THE TASK:
Word for word, and without a single picture, repeat the entries.

(Saved entries)

-=-=-=-=-

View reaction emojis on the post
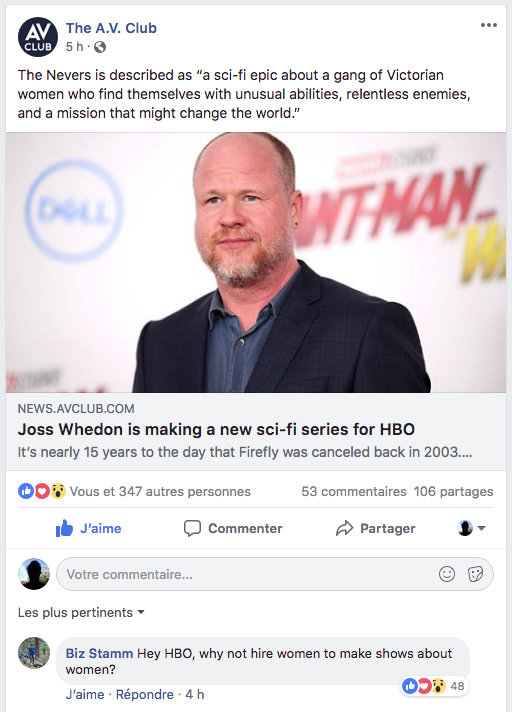tap(42, 491)
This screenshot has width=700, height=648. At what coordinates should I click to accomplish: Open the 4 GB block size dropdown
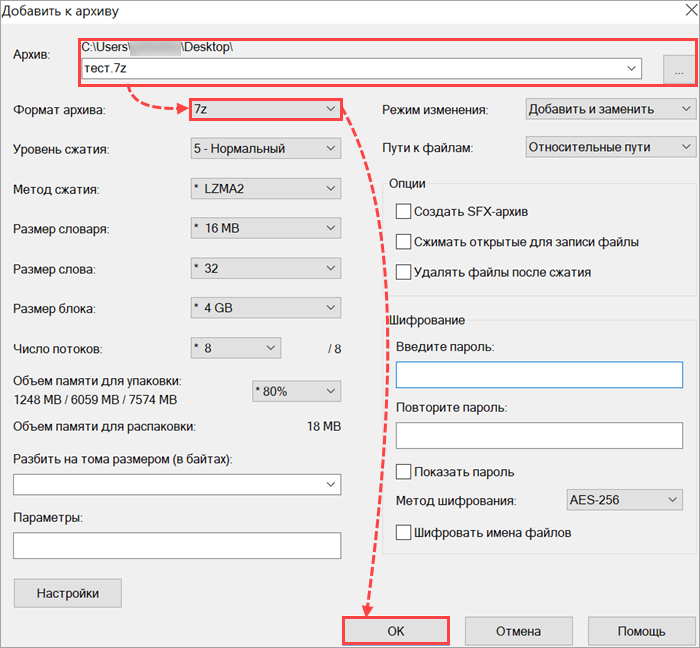265,308
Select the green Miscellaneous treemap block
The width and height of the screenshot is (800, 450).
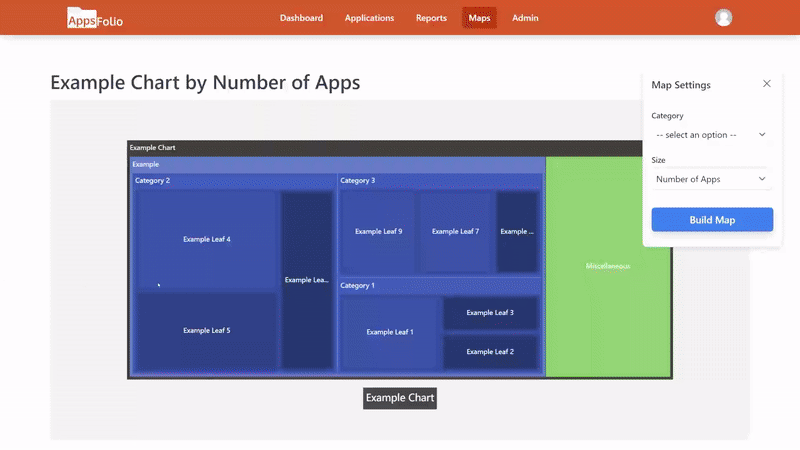pos(608,267)
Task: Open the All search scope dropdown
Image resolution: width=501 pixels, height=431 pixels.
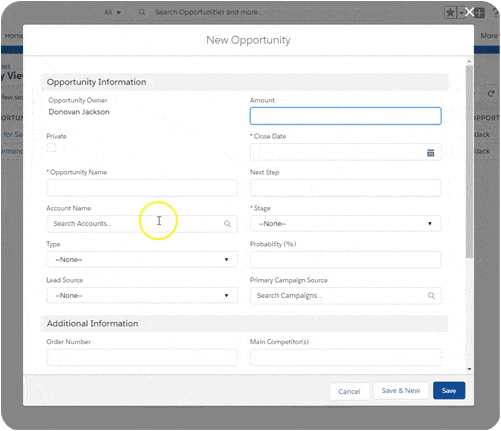Action: point(112,12)
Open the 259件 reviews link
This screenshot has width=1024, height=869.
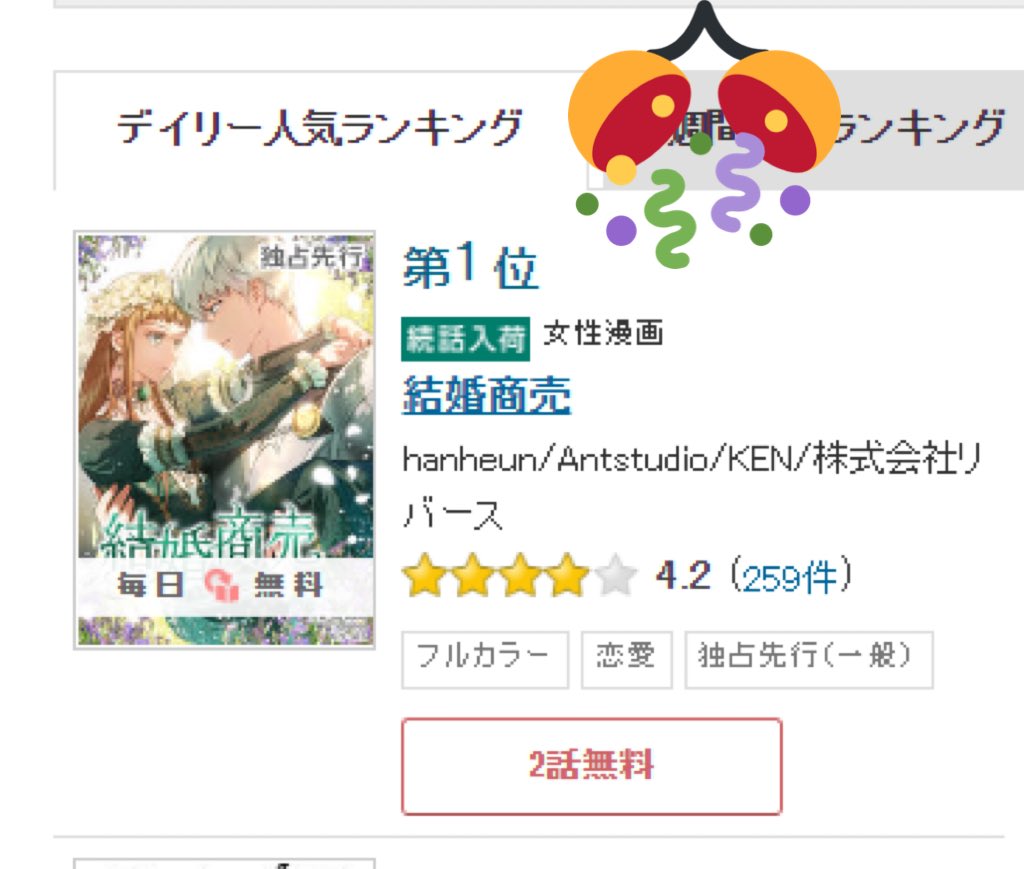click(790, 578)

-=-=-=-=-

OUTPUT FOR THIS TASK:
View reaction emojis on the post
tap(42, 491)
This screenshot has width=700, height=648. At what coordinates should I click to accomplish: Open the 4 GB block size dropdown
265,308
Select the green Miscellaneous treemap block
The width and height of the screenshot is (800, 450).
pos(608,267)
Task: Open the All search scope dropdown
Image resolution: width=501 pixels, height=431 pixels.
Action: point(112,12)
Open the 259件 reviews link
This screenshot has width=1024, height=869.
click(790, 578)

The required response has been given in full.